シニアの方に、編集部が独断と選んだ映画をご紹介するシリーズ《シニア・シネマ・リコメンド 》。今回ご紹介する映画は12月25日(金)より公開の『GOGO(ゴゴ) 94歳の小学生』。94歳のおばあちゃんはなぜ小学校に通うことになったのか?この映画を通じて伝えたかったこととは何なのか。本映画を手掛けたパスカル・プリッソン監督にもお話を聞きました。

なぜ彼女は小学校に通うのか?
世界最高齢小学生の奮闘記から見えてくるケニアの学校教育の現在――

危険な道のりを何時間もかけ通学する子供たちをとらえた『世界の果ての通学路』(12)で、世界中を感動で包んだパスカル・プリッソン監督。本作で追うのは、“ゴゴ”の愛称で親しまれる94歳の小学生。出演者と時間をかけて信頼関係を築きあげ、そのリアルな姿をカメラに収めていく撮影スタイルは本作でも健在。

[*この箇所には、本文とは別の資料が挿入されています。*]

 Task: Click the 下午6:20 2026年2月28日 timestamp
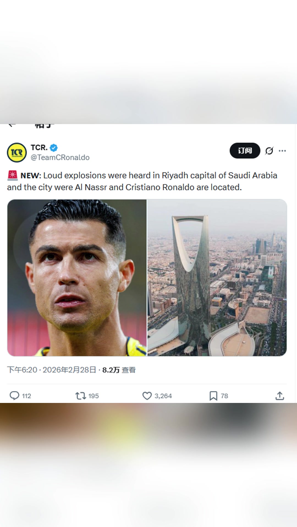(51, 370)
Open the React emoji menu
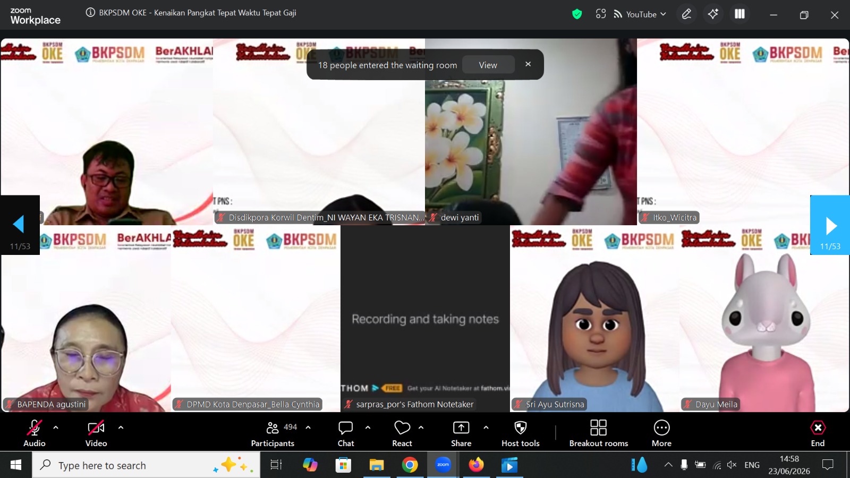This screenshot has height=478, width=850. click(402, 434)
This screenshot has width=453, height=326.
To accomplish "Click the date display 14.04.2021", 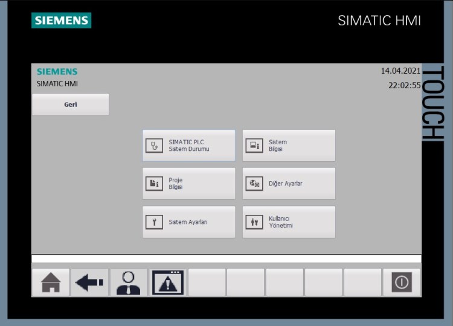I will [400, 71].
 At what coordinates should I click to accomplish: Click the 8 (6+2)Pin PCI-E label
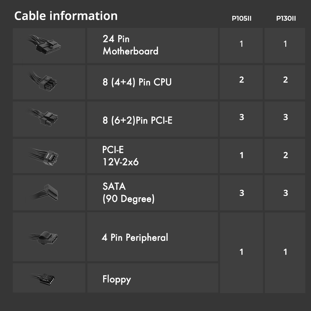point(137,120)
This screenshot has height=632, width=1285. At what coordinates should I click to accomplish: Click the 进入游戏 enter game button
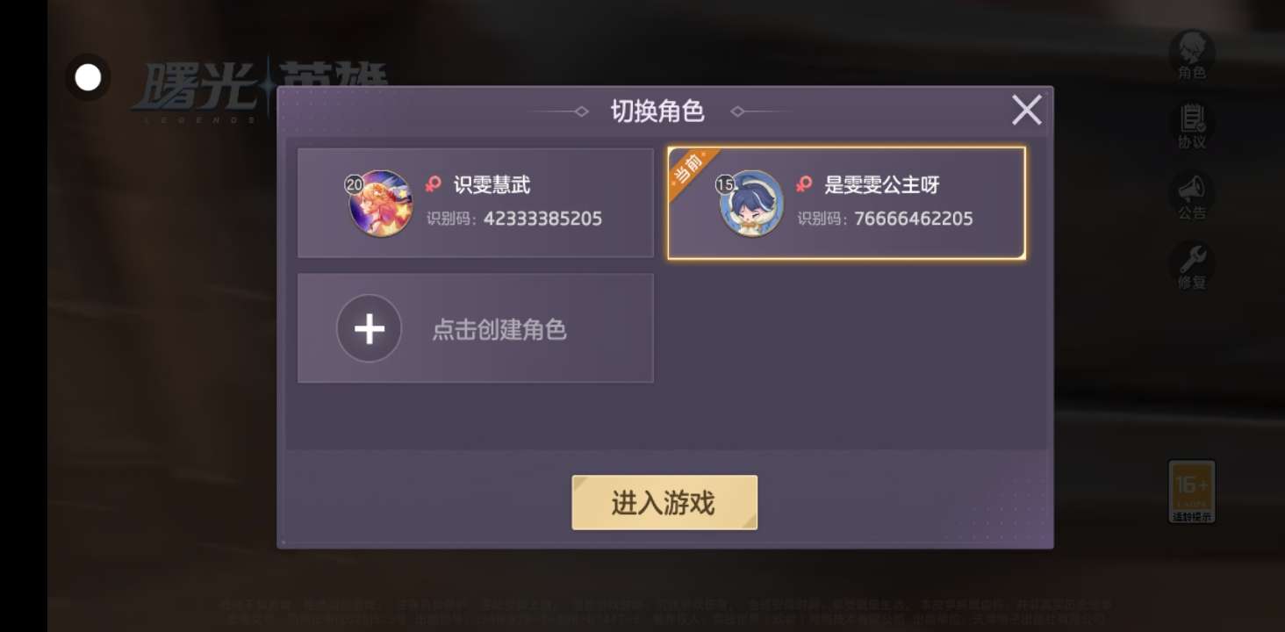(x=664, y=503)
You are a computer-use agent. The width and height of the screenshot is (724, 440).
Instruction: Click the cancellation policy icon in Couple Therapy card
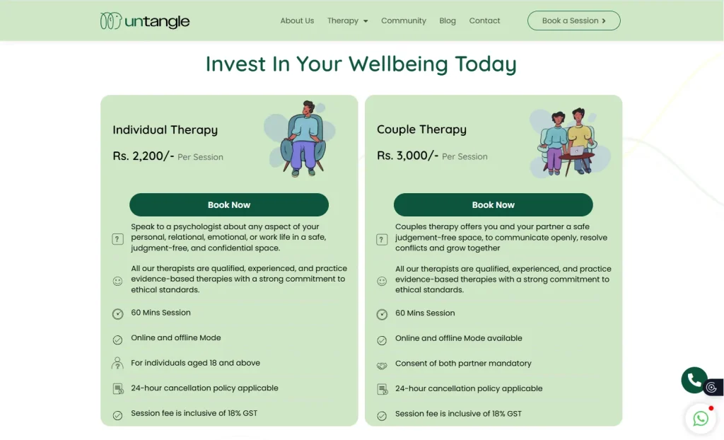(x=382, y=389)
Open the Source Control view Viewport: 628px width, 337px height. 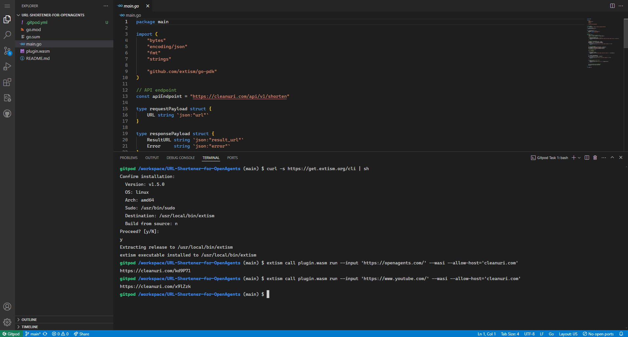pyautogui.click(x=7, y=51)
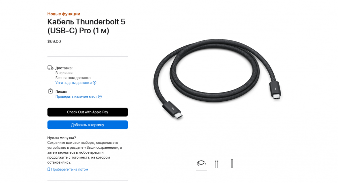Click plus icon next to Проверить наличие мест
The image size is (338, 183).
(x=100, y=96)
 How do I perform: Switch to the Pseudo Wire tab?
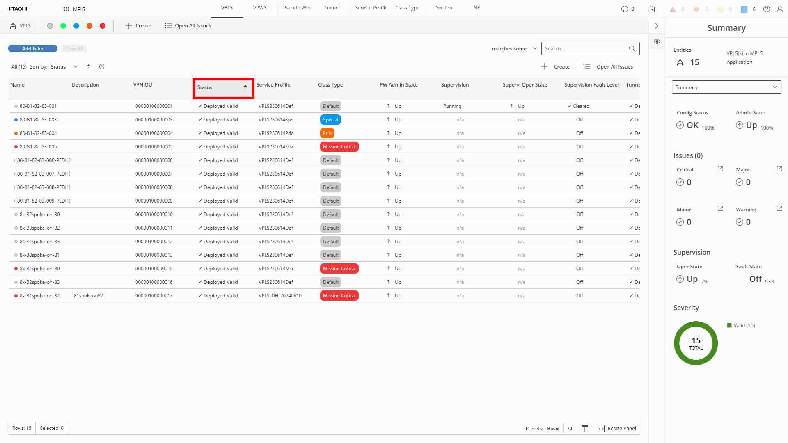point(298,8)
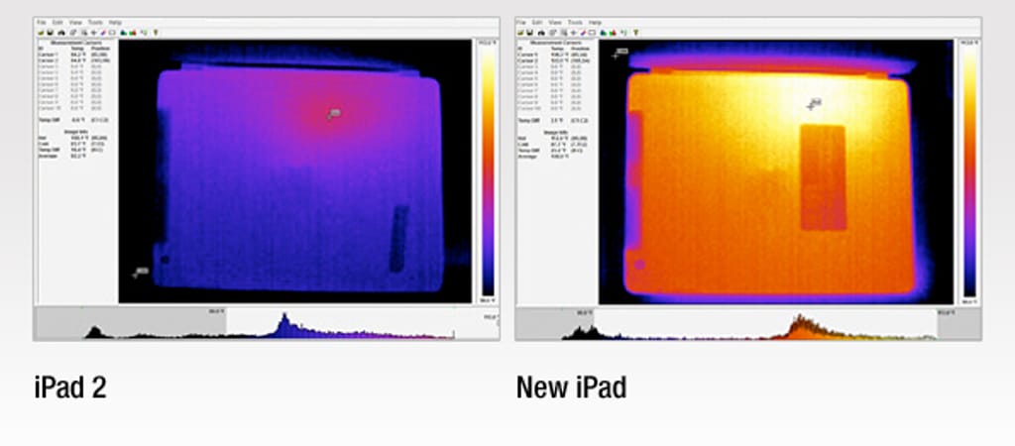
Task: Open the Help menu in iPad 2 window
Action: coord(115,22)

数学や英語の授業、修学旅行、誕生日会、新寄宿舎の竣工式…ケニアの美しい自然を背景に、数々の歌と仲間たちの笑顔に彩られたゴゴの学校生活がありのまま切り取られる。そこから浮かび上がってくるのは、貧困や慣習などの理由から未だアフリカに残る教育問題。ゴゴは映画というものを知らなかったが、プリッソンの熱心な説得を受け「世界中に教育の大切さを伝えられるなら」と撮影を許可した。94歳にしてなお信念のもとチャレンジを続けるゴゴの姿は、閉塞感ただよう現在を生きる我々に勇気と希望を与えてくれる。

映画『GOGO(ゴゴ) 94歳の小学生』のシーンより© Ladybirds Cinema

パスカル・プリッソン監督インタビュー

本映画主役のGOGO(ゴゴ)ことプリシラ・ステナイのカリスマ性に一目惚れし、作品を作ると決めたパスカル・プリッソン監督に、この映画のテーマでもある教育と、制作時のお話についてお聞きしました。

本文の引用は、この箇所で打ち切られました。